Product requirements
The full product vision for MediGen's Semantic Search Engine: ReviewOS.
The PRD's first build target is MVP Stage 0: a Corpus API + MCP server. It should prove retrieval quality, citation coverage, permissions, and auditability before ReviewOS expands into ingestion, synthesis, and workflow.
MVP Stage 0: Corpus API + MCP server
Given an approved corpus and a high-stakes question, ReviewOS should return ranked passages with exact source text, document metadata, scores, filters, and permission-safe citations through a read-only API and MCP tool.
Out of scope
User document upload, answer synthesis, contradiction detection, review queues, approvals, memo templates, multimodal search, fine-tuning, broad eDiscovery replacement, and autonomous legal or regulatory judgment.
Release tags
| Tag | Release | Product form |
|---|
| MVP Stage 0 | Corpus API + MCP server | Read-only retrieval substrate over the existing corpus. |
| MVP Stage 1 | Document ingestion | Controlled corpus maintenance and refresh workflows. |
| MVP Stage 2 | Citation + cross-reference agent | Grounded synthesis, contradiction checks, and evidence packets. |
| MVP Stage 3 | ReviewOS application | Projects, queues, approvals, templates, exports, analytics, and audit. |
| X1-X3 | Extensions | Multimodal search, thinking-model expansion, and recursive retrieval optimization. |
MVP Stage 0 functional requirements
| ID | Requirement | Priority |
|---|
| FR-001 | Ingest the existing ~50K-document corpus. | Must |
| FR-002 | Parse PDF, DOCX, TXT, and spreadsheet files into text plus structure. | Must |
| FR-003 | Chunk documents into retrievable passages. | Must |
| FR-004 | Extract and store document ID, title, type, source, date, page, and section metadata. | Must |
| FR-005 | Create vector embeddings for semantic retrieval. | Must |
| FR-006 | Maintain a keyword/BM25 index for exact terms, IDs, clauses, dates, and references. | Must |
| FR-007 | Perform hybrid retrieval with configurable weighting. | Must |
| FR-008 | Support metadata filters for type, date range, source, project, confidentiality, study, and compound. | Must |
| FR-009 | Expose a read-only retrieval API. | Must |
| FR-010 | Expose at least one MCP-compatible read-only retrieval tool. | Must |
| FR-011 | Return structured citation-first evidence objects with source text and retrieval metadata. | Should |
| FR-012 | Enforce document-level permissions with no cross-scope citation leakage. | Should |
| FR-013 | Log query, retrieved chunks, latency, errors, tool used, and session. | Must |
| FR-014 | Log every failed parse with reason. | Must |
| FR-015 | Ship a golden-set eval harness with 30-50 known-answer questions. | Must |
| FR-016 | Ship an adversarial prompt set that must fail safely. | Must |
| FR-017 | Capture usefulness rating and structured failure reason when offered. | Should |
| FR-018 | Provide indexing-health status reporting. | Should |
Evaluation
MVP Stage 0 ships with a 30-50 question golden set and adversarial prompt set.
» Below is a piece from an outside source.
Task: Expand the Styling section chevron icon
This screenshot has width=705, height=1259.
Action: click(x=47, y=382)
Gate on top-5 retrieval accuracy, citation metadata coverage, latency, and safe-fail behavior.
Security
Document-level permissions are enforced before retrieval returns any source text. MVP Stage 0 stays read-only and logs queries, returned chunks, latency, errors, and sessions.
Analytics
Capture query text, filters, chunks, scores, latency, errors, most queried documents, failed retrievals, usefulness ratings, and opened citations.
Success metrics
| Metric | Baseline | Target | Release |
|---|
| Time to first useful source | Hours-days | <120 sec | MVP Stage 0 |
| Known-answer retrieval accuracy | Uncaptured | >80% top-5 | MVP Stage 0 |
| Citation metadata coverage | Variable | >95% of chunks | MVP Stage 0 |
| Retrieval latency | n/a | <10 sec | MVP Stage 0 |
| Factual-claim citation rate | Uncaptured | >95% | MVP Stage 2 |
| End-to-end cycle time | Days | >20% faster | MVP Stage 3 |
Non-functional requirements
- Every returned passage must trace to an exact source document and location.
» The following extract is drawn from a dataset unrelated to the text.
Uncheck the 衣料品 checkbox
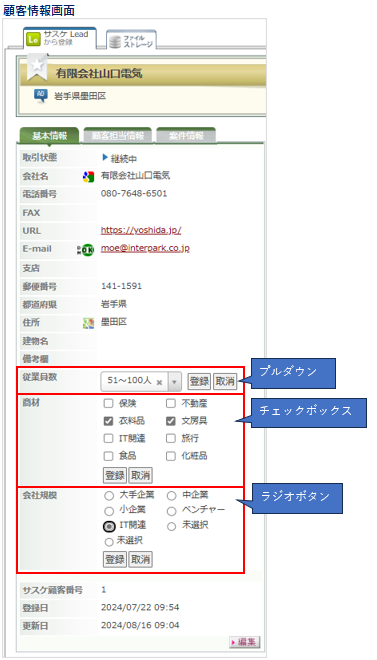This screenshot has width=377, height=660. [109, 421]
- Permissions are enforced at retrieval; restricted documents cannot leak through citations.
- MVP Stage 0 is read-only: no writes, no workflow app, no autonomous synthesis ownership.
- Failed parses are logged and visible; documents are never silently dropped.
- Model confidence is separate from evidence correctness and citation coverage.
- Provider abstraction prevents lock-in and keeps architecture model-agnostic.